** Opening Task material block **
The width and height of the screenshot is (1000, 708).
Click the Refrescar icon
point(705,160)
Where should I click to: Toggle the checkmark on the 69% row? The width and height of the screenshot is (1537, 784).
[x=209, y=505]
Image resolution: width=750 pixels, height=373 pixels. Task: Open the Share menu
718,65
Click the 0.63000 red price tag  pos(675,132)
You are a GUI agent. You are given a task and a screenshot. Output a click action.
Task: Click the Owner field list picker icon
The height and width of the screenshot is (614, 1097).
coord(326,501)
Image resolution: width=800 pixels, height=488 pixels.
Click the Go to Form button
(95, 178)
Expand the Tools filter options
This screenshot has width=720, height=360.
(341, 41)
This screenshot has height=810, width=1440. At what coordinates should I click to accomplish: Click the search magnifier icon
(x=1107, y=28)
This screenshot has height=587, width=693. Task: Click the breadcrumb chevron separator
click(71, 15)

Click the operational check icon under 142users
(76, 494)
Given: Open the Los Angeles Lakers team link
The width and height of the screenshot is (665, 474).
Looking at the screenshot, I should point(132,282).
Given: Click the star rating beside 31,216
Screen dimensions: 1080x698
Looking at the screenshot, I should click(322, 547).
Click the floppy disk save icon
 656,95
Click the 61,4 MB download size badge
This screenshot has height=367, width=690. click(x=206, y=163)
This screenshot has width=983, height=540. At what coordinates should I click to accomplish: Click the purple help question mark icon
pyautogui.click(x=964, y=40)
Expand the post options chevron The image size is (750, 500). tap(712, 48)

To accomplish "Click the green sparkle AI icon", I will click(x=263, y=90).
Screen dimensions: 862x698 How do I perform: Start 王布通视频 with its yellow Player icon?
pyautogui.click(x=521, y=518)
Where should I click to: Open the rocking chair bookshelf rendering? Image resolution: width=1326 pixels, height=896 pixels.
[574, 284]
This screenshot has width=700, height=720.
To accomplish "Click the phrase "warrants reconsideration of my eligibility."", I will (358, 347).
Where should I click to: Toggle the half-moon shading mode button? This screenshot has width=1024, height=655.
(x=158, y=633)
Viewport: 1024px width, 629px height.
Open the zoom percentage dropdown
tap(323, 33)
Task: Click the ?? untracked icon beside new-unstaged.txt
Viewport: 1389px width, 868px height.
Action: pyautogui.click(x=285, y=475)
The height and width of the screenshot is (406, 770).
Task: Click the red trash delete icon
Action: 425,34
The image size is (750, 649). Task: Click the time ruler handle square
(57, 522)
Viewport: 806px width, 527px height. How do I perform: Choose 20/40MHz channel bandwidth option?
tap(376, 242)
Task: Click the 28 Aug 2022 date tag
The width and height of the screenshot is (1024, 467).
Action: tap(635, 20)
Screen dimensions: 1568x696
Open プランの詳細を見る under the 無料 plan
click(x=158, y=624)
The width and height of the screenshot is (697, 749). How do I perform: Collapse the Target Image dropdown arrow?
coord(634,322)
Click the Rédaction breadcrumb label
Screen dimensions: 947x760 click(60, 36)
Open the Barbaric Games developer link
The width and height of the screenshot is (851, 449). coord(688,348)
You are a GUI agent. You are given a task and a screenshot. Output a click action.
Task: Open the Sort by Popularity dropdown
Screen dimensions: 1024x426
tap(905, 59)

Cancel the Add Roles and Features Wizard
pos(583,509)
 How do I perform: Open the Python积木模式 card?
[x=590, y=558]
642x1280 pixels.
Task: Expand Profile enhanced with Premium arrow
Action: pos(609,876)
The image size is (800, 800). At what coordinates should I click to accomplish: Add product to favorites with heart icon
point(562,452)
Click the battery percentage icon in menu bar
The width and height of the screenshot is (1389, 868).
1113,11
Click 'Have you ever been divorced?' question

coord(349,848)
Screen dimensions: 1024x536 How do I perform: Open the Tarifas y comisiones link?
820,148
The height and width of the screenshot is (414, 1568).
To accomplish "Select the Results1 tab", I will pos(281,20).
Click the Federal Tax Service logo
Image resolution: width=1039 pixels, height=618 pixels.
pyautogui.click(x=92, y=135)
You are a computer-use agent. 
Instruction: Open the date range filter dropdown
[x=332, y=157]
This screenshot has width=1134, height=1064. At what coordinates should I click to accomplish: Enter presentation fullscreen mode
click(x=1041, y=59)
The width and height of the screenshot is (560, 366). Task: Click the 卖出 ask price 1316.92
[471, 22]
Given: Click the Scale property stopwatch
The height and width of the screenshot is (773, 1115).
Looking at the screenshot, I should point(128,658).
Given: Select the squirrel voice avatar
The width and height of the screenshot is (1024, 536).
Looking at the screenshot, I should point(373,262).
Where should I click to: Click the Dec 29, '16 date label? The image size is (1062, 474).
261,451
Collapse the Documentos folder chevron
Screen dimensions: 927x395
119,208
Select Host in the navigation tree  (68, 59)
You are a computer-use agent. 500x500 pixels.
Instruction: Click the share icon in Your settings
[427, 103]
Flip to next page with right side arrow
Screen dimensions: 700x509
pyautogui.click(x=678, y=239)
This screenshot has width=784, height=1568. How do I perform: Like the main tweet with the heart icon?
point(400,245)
** Closing Task material block **
## Problem requirements
Each entry must appear again in the answer exactly as written.

## Worked solution
The width and height of the screenshot is (1000, 708).
Click the Refrescar icon
point(705,160)
Where should I click to: Toggle the checkmark on the 69% row? The width and height of the screenshot is (1537, 784).
[x=209, y=505]
Image resolution: width=750 pixels, height=373 pixels. Task: Open the Share menu
718,65
Click the 0.63000 red price tag  pos(675,132)
You are a GUI agent. You are given a task and a screenshot. Output a click action.
Task: Click the Owner field list picker icon
The height and width of the screenshot is (614, 1097).
coord(326,501)
Image resolution: width=800 pixels, height=488 pixels.
Click the Go to Form button
(95, 178)
Expand the Tools filter options
This screenshot has width=720, height=360.
(341, 41)
This screenshot has height=810, width=1440. At what coordinates should I click to accomplish: Click the search magnifier icon
(x=1107, y=28)
This screenshot has height=587, width=693. Task: Click the breadcrumb chevron separator
click(71, 15)

Click the operational check icon under 142users
(76, 494)
Given: Open the Los Angeles Lakers team link
The width and height of the screenshot is (665, 474).
Looking at the screenshot, I should point(132,282).
Given: Click the star rating beside 31,216
Screen dimensions: 1080x698
Looking at the screenshot, I should click(322, 547).
Click the floppy disk save icon
 656,95
Click the 61,4 MB download size badge
This screenshot has height=367, width=690. click(x=206, y=163)
This screenshot has width=983, height=540. At what coordinates should I click to accomplish: Click the purple help question mark icon
pyautogui.click(x=964, y=40)
Expand the post options chevron The image size is (750, 500). tap(712, 48)

To accomplish "Click the green sparkle AI icon", I will click(x=263, y=90).
Screen dimensions: 862x698 How do I perform: Start 王布通视频 with its yellow Player icon?
pyautogui.click(x=521, y=518)
Where should I click to: Open the rocking chair bookshelf rendering? Image resolution: width=1326 pixels, height=896 pixels.
[574, 284]
This screenshot has width=700, height=720.
To accomplish "Click the phrase "warrants reconsideration of my eligibility."", I will (358, 347).
Where should I click to: Toggle the half-moon shading mode button? This screenshot has width=1024, height=655.
(x=158, y=633)
Viewport: 1024px width, 629px height.
Open the zoom percentage dropdown
tap(323, 33)
Task: Click the ?? untracked icon beside new-unstaged.txt
Viewport: 1389px width, 868px height.
Action: pyautogui.click(x=285, y=475)
The height and width of the screenshot is (406, 770).
Task: Click the red trash delete icon
Action: 425,34
The image size is (750, 649). Task: Click the time ruler handle square
(57, 522)
Viewport: 806px width, 527px height. How do I perform: Choose 20/40MHz channel bandwidth option?
tap(376, 242)
Task: Click the 28 Aug 2022 date tag
The width and height of the screenshot is (1024, 467).
Action: tap(635, 20)
Screen dimensions: 1568x696
Open プランの詳細を見る under the 無料 plan
click(x=158, y=624)
The width and height of the screenshot is (697, 749). How do I perform: Collapse the Target Image dropdown arrow?
coord(634,322)
Click the Rédaction breadcrumb label
Screen dimensions: 947x760 click(60, 36)
Open the Barbaric Games developer link
The width and height of the screenshot is (851, 449). coord(688,348)
You are a GUI agent. You are given a task and a screenshot. Output a click action.
Task: Open the Sort by Popularity dropdown
Screen dimensions: 1024x426
tap(905, 59)

Cancel the Add Roles and Features Wizard
pos(583,509)
 How do I perform: Open the Python积木模式 card?
[x=590, y=558]
642x1280 pixels.
Task: Expand Profile enhanced with Premium arrow
Action: pos(609,876)
The image size is (800, 800). At what coordinates should I click to accomplish: Add product to favorites with heart icon
point(562,452)
Click the battery percentage icon in menu bar
The width and height of the screenshot is (1389, 868).
1113,11
Click 'Have you ever been divorced?' question

coord(349,848)
Screen dimensions: 1024x536 How do I perform: Open the Tarifas y comisiones link?
820,148
The height and width of the screenshot is (414, 1568).
To accomplish "Select the Results1 tab", I will pos(281,20).
Click the Federal Tax Service logo
Image resolution: width=1039 pixels, height=618 pixels.
pyautogui.click(x=92, y=135)
You are a computer-use agent. 
Instruction: Open the date range filter dropdown
[x=332, y=157]
This screenshot has width=1134, height=1064. At what coordinates should I click to accomplish: Enter presentation fullscreen mode
click(x=1041, y=59)
The width and height of the screenshot is (560, 366). Task: Click the 卖出 ask price 1316.92
[471, 22]
Given: Click the Scale property stopwatch
The height and width of the screenshot is (773, 1115).
Looking at the screenshot, I should point(128,658).
Given: Select the squirrel voice avatar
The width and height of the screenshot is (1024, 536).
Looking at the screenshot, I should point(373,262).
Where should I click to: Click the Dec 29, '16 date label? The image size is (1062, 474).
261,451
Collapse the Documentos folder chevron
Screen dimensions: 927x395
119,208
Select Host in the navigation tree  (68, 59)
You are a computer-use agent. 500x500 pixels.
Instruction: Click the share icon in Your settings
[427, 103]
Flip to next page with right side arrow
Screen dimensions: 700x509
pyautogui.click(x=678, y=239)
This screenshot has width=784, height=1568. How do I perform: Like the main tweet with the heart icon?
point(400,245)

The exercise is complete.